Caught off guard, thoroughly surprised, and touched by his effort, she confessed, “I don’t know what to say.”
“No need to talk. Just eat.”
She dug into the cardboard box until she found a crispy fried chicken leg. “What if I hadn’t come home?”
“I figured you’d come back eventually for the sake of the horses. And if you hadn’t come home, the horses were dry and fed and I’d have a lot of leftover chicken.”
She smiled. “I appreciate you caring for my horses. A little surprised, though, that Firecracker came to you. She can be ornery.”
He found a crispy thigh and bit into it. “I specialize in ornery.”
She blushed, knowing he was referring to her. After a few minutes of silence, she said, “Arie says you’re a good trainer. That you have a gift for connecting with horses.”
“Don’t know about being gifted. Just know I like being around them. I train them gentle-like.

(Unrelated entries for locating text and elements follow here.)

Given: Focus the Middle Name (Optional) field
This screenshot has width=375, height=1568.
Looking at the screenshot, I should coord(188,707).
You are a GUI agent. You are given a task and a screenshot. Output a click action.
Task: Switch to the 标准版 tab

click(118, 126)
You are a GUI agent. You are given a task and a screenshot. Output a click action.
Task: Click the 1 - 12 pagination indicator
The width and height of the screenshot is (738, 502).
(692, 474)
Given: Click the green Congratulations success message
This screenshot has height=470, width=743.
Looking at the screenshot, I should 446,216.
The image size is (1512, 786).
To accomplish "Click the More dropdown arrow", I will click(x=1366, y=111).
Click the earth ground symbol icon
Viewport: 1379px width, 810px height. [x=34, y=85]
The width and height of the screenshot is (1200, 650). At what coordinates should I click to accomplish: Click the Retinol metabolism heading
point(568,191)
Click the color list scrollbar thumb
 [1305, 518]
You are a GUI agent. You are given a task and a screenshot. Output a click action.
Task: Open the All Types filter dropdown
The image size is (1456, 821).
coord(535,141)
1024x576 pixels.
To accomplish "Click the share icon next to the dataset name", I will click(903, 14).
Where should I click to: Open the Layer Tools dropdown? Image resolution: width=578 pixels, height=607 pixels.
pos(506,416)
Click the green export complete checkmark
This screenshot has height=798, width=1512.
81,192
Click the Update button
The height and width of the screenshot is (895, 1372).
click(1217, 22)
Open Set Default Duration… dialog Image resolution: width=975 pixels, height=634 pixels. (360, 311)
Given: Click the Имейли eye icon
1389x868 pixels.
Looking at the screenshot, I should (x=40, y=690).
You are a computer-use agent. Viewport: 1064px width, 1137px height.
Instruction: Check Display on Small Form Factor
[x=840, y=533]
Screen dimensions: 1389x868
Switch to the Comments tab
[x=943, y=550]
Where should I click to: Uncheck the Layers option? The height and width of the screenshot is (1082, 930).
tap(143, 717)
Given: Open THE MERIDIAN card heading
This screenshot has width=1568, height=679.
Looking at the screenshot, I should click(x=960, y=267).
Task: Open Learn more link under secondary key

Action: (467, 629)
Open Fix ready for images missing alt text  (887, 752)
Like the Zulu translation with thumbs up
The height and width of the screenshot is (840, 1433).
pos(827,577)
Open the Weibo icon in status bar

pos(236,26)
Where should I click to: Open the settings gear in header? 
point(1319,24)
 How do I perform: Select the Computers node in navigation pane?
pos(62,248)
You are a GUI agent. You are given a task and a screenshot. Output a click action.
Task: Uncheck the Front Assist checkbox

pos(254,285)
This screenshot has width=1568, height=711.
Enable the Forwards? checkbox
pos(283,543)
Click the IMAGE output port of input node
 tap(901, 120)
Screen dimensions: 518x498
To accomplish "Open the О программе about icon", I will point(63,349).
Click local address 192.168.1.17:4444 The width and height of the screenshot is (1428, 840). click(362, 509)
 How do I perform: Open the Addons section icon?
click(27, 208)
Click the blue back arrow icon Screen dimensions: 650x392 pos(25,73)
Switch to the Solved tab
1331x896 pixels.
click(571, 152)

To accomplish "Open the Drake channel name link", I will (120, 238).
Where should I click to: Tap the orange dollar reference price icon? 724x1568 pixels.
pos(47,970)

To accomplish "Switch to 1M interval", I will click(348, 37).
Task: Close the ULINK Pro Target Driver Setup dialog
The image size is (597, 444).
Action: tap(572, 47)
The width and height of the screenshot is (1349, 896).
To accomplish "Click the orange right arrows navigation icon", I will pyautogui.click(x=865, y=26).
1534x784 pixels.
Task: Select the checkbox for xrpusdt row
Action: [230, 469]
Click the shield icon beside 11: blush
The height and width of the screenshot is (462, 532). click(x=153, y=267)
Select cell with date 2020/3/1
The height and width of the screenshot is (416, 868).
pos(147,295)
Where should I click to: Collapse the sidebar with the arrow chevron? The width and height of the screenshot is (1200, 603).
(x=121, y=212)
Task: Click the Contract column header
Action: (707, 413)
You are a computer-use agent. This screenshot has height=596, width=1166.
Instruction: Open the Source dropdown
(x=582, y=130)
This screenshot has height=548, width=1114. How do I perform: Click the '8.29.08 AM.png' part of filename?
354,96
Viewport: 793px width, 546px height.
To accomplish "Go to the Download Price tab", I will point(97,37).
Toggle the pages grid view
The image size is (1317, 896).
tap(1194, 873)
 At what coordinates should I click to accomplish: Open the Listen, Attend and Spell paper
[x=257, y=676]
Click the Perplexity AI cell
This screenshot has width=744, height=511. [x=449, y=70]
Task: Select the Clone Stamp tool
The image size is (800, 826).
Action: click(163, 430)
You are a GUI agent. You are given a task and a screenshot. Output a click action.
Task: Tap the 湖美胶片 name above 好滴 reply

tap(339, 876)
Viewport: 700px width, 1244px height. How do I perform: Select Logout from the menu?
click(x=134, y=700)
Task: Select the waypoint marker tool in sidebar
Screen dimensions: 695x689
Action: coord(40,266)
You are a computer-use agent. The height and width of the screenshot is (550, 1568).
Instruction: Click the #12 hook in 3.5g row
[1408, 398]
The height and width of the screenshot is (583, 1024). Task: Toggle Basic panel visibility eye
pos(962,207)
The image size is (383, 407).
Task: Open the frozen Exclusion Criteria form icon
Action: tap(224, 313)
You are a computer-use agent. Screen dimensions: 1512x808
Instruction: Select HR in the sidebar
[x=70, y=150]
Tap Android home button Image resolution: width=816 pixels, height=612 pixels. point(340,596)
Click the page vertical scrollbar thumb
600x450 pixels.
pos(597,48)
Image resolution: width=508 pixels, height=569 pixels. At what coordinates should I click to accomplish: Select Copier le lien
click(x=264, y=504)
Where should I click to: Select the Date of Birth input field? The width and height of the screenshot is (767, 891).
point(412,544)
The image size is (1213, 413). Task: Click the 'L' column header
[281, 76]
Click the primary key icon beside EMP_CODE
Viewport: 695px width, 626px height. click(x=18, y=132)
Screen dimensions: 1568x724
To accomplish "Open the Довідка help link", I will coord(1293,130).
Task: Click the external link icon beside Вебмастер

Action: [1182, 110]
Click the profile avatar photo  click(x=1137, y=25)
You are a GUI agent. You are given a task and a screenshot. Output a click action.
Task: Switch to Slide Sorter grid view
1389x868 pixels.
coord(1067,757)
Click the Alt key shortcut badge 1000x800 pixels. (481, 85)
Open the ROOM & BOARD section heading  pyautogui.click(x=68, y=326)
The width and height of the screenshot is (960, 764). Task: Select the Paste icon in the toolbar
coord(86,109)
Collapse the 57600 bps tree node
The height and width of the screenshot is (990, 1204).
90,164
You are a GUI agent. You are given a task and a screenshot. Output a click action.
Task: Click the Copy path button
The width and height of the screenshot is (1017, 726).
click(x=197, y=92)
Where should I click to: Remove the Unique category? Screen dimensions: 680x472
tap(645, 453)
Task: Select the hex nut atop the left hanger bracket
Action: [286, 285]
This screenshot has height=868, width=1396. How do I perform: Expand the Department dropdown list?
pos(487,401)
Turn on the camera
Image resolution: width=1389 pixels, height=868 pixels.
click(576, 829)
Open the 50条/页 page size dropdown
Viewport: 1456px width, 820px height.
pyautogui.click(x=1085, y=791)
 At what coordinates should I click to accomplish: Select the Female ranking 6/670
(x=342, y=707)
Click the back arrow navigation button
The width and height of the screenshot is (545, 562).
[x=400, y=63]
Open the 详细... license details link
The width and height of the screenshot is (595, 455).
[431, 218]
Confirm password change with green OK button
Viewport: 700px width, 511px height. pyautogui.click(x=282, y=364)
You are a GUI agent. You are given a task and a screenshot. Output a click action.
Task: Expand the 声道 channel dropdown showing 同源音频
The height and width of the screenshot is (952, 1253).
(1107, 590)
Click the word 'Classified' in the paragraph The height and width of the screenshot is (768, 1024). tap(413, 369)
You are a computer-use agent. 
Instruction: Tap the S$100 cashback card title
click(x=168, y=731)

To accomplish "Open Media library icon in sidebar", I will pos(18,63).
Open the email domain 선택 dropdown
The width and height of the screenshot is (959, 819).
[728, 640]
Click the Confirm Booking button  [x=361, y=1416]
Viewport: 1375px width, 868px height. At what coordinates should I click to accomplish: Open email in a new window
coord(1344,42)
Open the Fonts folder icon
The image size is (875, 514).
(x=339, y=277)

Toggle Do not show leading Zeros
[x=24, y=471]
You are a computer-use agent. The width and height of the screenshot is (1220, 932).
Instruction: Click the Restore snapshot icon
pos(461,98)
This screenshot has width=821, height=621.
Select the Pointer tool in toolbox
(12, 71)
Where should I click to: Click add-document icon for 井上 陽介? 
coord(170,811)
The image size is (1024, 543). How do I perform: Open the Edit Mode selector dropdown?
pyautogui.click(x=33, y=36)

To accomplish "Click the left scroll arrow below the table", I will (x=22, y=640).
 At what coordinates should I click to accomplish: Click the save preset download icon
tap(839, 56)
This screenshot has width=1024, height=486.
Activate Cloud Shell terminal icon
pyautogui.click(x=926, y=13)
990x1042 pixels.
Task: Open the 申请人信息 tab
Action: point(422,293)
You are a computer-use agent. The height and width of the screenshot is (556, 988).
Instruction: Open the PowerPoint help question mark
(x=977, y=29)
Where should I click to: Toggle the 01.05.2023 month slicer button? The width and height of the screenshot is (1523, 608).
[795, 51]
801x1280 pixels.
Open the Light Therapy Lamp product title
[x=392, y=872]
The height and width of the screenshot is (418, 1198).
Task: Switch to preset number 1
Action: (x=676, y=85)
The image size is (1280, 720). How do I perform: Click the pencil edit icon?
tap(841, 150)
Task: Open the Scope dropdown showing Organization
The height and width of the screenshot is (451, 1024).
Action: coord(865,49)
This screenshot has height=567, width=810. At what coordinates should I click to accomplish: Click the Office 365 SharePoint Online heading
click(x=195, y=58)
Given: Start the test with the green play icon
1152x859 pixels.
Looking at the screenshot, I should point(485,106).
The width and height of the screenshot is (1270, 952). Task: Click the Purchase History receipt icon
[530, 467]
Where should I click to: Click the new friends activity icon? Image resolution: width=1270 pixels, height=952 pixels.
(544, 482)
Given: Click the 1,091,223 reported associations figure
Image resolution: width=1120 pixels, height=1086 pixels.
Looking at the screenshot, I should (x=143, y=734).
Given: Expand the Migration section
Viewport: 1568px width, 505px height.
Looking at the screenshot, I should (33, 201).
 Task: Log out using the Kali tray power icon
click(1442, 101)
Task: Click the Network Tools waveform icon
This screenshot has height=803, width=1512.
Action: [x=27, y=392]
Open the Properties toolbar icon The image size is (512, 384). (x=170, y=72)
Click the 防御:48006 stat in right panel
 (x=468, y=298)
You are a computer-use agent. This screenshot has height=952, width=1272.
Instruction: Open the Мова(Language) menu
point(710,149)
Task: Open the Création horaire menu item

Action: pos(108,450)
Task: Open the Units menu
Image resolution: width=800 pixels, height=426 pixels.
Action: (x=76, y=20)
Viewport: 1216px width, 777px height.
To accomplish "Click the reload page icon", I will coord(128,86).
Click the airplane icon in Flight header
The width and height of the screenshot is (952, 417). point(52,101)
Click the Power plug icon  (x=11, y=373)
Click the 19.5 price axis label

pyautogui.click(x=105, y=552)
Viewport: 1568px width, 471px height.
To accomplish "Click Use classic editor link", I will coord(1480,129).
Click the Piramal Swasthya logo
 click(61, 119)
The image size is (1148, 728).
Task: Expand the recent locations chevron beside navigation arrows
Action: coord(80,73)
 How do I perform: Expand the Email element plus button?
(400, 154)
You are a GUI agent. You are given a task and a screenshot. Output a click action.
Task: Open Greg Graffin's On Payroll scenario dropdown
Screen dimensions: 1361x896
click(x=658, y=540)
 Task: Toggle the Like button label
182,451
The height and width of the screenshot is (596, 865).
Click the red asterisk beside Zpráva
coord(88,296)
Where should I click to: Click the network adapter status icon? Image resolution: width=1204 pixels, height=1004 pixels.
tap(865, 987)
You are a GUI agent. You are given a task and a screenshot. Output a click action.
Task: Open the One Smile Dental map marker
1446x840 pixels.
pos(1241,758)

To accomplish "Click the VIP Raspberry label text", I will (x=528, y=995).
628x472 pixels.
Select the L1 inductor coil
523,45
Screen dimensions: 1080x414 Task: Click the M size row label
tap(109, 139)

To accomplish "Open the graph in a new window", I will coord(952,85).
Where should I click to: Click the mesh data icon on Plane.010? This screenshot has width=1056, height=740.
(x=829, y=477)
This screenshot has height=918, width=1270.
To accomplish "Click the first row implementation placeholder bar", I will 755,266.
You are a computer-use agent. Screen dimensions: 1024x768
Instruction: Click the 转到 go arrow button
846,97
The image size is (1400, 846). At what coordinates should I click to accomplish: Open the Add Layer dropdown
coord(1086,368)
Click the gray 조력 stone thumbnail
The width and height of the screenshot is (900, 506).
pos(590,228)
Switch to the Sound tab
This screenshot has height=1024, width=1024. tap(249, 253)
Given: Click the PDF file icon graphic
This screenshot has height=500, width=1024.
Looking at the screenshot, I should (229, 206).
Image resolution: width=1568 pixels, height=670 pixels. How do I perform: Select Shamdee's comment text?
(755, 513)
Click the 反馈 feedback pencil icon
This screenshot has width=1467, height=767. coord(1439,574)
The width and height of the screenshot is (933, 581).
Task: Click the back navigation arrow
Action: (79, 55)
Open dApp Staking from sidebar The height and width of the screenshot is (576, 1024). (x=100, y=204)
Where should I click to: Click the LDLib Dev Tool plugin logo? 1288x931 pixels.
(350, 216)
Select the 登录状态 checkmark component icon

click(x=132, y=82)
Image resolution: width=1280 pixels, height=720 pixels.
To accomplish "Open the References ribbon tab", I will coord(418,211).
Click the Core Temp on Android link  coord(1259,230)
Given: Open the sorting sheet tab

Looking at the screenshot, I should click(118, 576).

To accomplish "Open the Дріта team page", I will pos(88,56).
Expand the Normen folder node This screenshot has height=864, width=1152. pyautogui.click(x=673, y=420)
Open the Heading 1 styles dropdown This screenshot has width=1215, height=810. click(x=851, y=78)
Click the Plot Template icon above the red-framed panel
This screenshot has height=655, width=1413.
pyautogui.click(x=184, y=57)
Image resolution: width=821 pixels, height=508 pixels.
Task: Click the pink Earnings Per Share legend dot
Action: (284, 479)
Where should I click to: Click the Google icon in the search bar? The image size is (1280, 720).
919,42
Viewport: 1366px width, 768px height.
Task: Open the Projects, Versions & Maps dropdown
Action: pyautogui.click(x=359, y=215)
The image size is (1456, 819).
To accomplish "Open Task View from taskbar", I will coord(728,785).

No need to be mean to a horse. I’ve seen trainers who are. Takes them twice as long to gentle an animal with meanness. I don’t teach a horse anything. I just bring out the things that come natural to them.”
Ciana watched his hands gesture expressively while he talked about horses. To her his hands were beautiful, squarish and capable, calloused and marked with faint white lines from old leather strap and rope burns, working hands that were as gentle as cotton on a woman’s skin. Remembering, she shivered. “Pickins must be happy with your work.”
He grinned. “Bill thinks he’s a genius for bringing in the mustangs. The work’s gone fast because the horses are smart.”
“How about your father? Wasn’t this supposed to be his job?” She remembered Jon telling her that.
“It was, but his healing from the stroke isn’t going well. His fault, though. He won’t go to rehab like he’s supposed to. He still has paralysis on his left side. His arm’s useless, and his foot drags when he walks.”